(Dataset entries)
%%
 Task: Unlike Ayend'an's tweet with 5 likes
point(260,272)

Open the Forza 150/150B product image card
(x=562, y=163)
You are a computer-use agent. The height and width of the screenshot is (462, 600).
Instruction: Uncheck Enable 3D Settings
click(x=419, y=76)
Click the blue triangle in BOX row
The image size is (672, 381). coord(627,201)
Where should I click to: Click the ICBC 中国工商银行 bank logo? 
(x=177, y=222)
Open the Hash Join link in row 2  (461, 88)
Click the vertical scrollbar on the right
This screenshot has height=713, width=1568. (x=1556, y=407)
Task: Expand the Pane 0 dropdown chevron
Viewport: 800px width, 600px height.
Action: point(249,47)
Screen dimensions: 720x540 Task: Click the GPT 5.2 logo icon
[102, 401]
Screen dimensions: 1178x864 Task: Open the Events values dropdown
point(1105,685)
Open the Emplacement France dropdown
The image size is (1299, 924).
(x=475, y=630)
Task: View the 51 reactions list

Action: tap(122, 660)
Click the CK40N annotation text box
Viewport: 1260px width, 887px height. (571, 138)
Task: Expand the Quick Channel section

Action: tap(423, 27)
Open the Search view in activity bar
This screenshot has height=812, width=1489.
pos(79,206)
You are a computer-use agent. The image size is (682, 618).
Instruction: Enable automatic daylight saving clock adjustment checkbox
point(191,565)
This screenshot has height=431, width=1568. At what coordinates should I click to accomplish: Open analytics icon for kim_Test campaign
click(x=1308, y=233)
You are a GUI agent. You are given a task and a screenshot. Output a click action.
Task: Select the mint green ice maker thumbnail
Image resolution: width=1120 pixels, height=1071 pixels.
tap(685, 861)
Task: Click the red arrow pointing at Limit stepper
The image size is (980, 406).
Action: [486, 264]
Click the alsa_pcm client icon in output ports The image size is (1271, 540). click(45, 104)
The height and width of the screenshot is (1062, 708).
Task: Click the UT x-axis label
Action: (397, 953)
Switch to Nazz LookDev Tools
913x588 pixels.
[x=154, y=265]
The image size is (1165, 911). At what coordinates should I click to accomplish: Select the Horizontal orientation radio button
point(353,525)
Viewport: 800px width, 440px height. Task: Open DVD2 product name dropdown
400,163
%%
- [WORK INSTRUCTIONS]: Say how many lines above contain "agent", and give no words besides the number.

- [RESPONSE]: 3